Rather than dwell on implicating human activity as the cause of global warming and weather change, Burroughs does an excellent job of documenting the social implications of weather using a fairly wide range of historical examples. He answers the questions concerning the real impact of weather extremes on historic events and whether frequency and impact of weather extremes is increasing. He also discusses the ability to predict these changes and the possible consequences of these changes, as well as the possibility of there being more less predictable changes in our future. In a balanced and accessible way, Burroughs has expertly combined an historical perspective with political and economic analysis and has explained the impact of extreme weather events on all aspects of society from a meteorological and climatological perspective. Finally, he has interpreted what is known about climate change and our ability to forecast future changes and its implications on economic and political arenas.

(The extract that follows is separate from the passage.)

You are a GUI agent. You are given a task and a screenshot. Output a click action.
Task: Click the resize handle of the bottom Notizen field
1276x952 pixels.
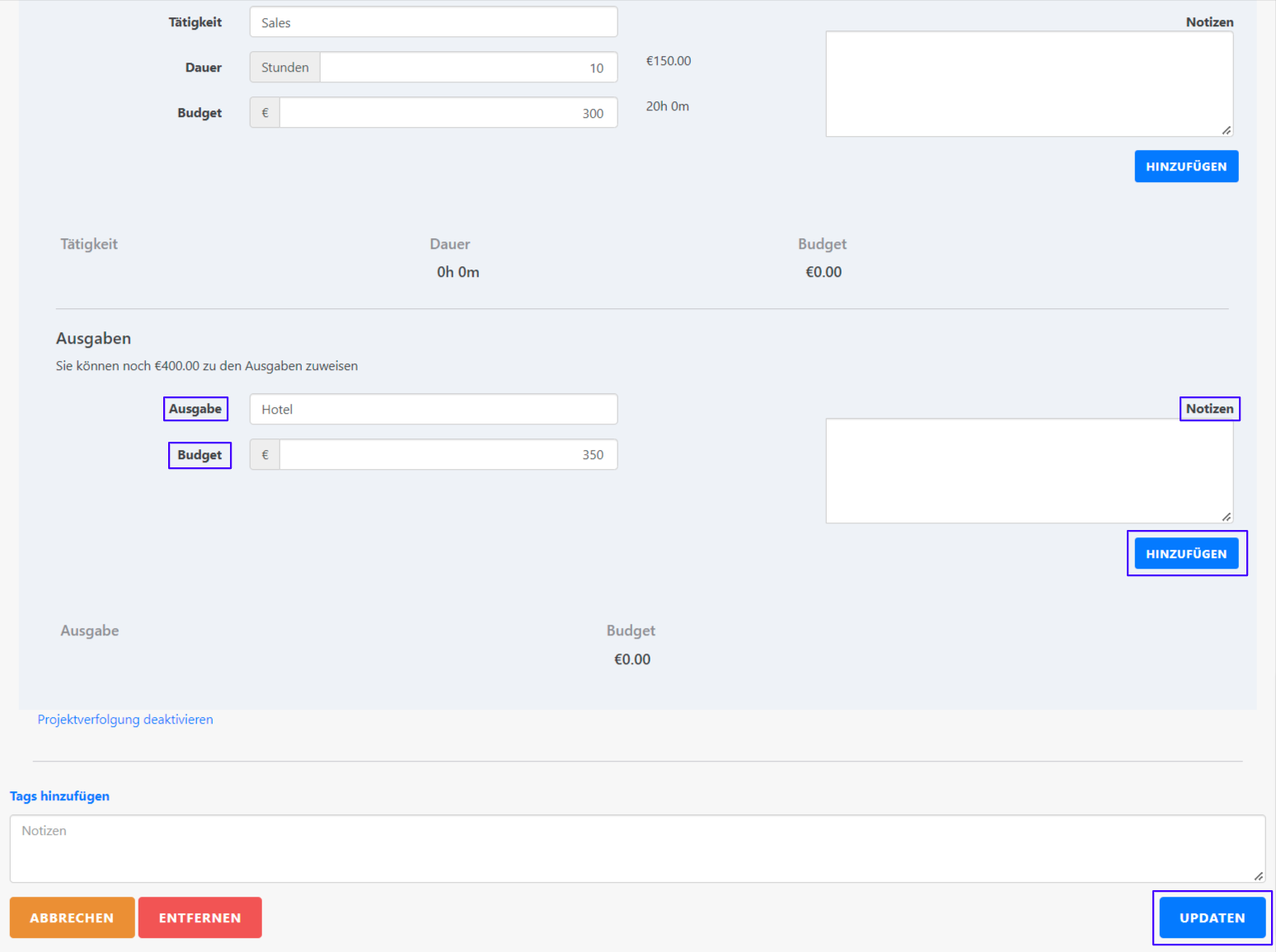pyautogui.click(x=1258, y=876)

In Global Warming: The Complete Briefing, John Houghton explores the scientific basis of global warming and the likely impacts of climate change on human society. He describes the actions governments, industry and individuals should take to mitigate the effects of climate change. As a world authority in meteorology and co-chair of the Scientific Assessment Working Group of the IPCC his views on the impact of human activity on climate change are widely accepted. According to Houghton, global warming and the resulting climate change is one of the most serious environmental problems facing the world community. Throughout the book this argument is well developed and explained in a way that the average reader could understand -- especially because there are many diagrams, tables, graphs and maps which are easy to interpret. Houghton concludes that global warming and climate change are real and human activity is to blame. Therefore, individuals, industry and government must reform and make the changes that are necessary to reduce greenhouse emissions. Both Houghton and Burroughs argue that greenhouse gases cause global warming and therefore climate change. However, as mentioned earlier, many scientists just do not agree.

While the debate between the climate modelers and the greenhouse skeptics will undoubtedly continue into the next century, we would all benefit now and in the future by decreased greenhouse emissions in a different way. Most human activities which produce greenhouse gases also produce air and water pollution. Energy conservation and increased energy efficiency (both in its generation and usage) provided by the development of new technologies, would pay immediate dividends by making our air and water cleaner and improving the quality of life for those in the industrialized nations of the world.

Anthony Barricelli is Science Chair at Saint Francis Preparatory in Fresh Meadows, New York. His environmental science students have preserved 80 acres of rainforest over the past three years.